Olhando para a capa é difícil não pensar no primeiro álbum dos Heróis do Mar, onde se via também a Cruz de Cristo. E, tal como ocorreu aos autores de Paixão, também foram acusados de nacionalismo. "Isso não faz sentido", diz Fúria, taxativo. "Estas coisas têm que ser colocadas num certo contexto. Não há aqui qualquer programa político. Isto é só música pop, é o que nós fazemos, e não faz parte de um plano organizado para ocupar o governo e mudar o país", ironiza.

"No fundo queremos resgatar os símbolos e restituir a sua ideia original. Estas imagens hoje podem ter uma conotação negativa, mas nem sempre foi assim", refere o baterista Nuno. Pedro da Rosa, o guitarrista, concorda: "Hoje em dia há muita gente a fazer uma leitura errada da Cruz de Cristo. Associam-na ao Estado Novo, quando é algo centenário. Chegou a ser bandeira de Portugal e a representar os Descobrimentos. É o símbolo da equipa Os Belenenses. Foi também resgatada pelos Heróis do Mar. No fundo é uma coisa nossa, do nosso país e da nossa gente".

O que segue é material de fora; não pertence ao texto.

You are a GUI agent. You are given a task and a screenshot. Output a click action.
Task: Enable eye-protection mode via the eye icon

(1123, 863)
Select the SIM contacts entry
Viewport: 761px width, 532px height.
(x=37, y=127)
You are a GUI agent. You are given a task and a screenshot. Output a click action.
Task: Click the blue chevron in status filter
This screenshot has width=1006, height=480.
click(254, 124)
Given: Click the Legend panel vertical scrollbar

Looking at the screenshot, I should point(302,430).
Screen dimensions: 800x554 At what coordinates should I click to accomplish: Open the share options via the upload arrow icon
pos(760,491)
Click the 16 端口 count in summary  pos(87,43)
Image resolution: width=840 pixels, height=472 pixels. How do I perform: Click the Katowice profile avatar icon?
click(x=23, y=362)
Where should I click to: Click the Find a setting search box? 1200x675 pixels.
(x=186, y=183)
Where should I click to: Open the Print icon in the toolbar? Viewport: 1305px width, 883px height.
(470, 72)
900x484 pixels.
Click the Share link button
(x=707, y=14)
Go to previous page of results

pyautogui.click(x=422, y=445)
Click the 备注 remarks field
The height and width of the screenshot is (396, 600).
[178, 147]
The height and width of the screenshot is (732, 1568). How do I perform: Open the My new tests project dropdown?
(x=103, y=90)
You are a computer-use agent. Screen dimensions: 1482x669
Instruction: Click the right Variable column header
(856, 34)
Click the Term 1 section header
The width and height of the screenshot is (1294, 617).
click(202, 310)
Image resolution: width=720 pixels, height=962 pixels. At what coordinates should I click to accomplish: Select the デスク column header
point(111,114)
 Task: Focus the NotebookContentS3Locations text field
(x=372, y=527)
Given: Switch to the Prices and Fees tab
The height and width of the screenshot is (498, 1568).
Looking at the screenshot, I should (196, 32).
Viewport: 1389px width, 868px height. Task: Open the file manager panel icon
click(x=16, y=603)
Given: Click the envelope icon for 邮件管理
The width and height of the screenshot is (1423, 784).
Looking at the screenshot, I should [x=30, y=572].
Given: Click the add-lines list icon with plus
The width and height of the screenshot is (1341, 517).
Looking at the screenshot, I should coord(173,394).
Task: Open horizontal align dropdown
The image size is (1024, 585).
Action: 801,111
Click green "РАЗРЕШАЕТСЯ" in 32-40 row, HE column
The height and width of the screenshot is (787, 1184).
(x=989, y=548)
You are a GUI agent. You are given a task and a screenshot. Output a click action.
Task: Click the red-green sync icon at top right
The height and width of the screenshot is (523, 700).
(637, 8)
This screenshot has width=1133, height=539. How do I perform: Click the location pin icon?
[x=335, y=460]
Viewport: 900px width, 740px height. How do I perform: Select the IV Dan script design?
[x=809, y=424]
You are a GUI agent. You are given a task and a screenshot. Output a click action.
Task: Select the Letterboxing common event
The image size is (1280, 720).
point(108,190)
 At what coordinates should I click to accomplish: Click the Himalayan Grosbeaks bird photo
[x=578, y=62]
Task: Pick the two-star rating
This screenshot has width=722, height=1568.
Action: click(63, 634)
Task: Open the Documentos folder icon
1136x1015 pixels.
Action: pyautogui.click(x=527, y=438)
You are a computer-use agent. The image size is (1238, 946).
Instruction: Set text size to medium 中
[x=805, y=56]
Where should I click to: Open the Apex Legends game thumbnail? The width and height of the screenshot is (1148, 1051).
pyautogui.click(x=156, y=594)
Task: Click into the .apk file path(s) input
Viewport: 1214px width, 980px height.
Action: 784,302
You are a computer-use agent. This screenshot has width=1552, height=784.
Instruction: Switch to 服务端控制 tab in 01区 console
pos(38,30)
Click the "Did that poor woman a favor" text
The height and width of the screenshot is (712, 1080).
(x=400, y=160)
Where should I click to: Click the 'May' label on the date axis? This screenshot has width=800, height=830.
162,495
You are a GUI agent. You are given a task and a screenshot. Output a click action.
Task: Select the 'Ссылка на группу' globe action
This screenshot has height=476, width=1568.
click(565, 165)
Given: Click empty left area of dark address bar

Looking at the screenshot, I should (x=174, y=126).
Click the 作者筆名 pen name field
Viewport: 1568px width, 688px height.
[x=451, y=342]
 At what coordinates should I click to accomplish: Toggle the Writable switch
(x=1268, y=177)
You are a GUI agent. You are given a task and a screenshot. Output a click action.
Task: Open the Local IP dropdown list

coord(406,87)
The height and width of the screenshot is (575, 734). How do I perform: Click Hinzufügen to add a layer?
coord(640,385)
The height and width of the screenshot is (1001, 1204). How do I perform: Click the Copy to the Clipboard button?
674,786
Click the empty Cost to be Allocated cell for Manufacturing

Esta vontade de recuperar os símbolos portugueses não é uma novidade para estes músicos. Quando ainda eram Os 400 Golpes, como o filme de Truffaut, já se viam caravelas nos cartazes dos seus concertos. "Havia essa vontade, mas era apenas uma de muitas ideias. Estávamos a descobrir a nossa identidade", explica Manuel Fúria. Essa busca conduziu ao fim da primeira encarnação da banda. Caíram os "400" e mudaram os bateristas. "Não queríamos ser a banda que tinha o nome daquele filme. Até porque as canções que estávamos a fazer já não reflectiam tanto esse universo", lembra o vocalista.

E com o nome mudou também a imagem. "Desapareceram o fato, o colete e a gravata, que tinham mais em comum com o brit pop do que com a pop que queríamos", diz Pedro da Rosa. Depois, Jorge Cruz, que produziu este primeiro disco, ajudou a limar algumas arestas. "Ele foi muito importante para estruturar a música pop que Os Golpes estão a fazer agora", concorda o guitarrista. E que música é essa? Pop/rock independente onde se cantam pequenas histórias de Portugal, com os anos 80 na memória, e os postos no futuro.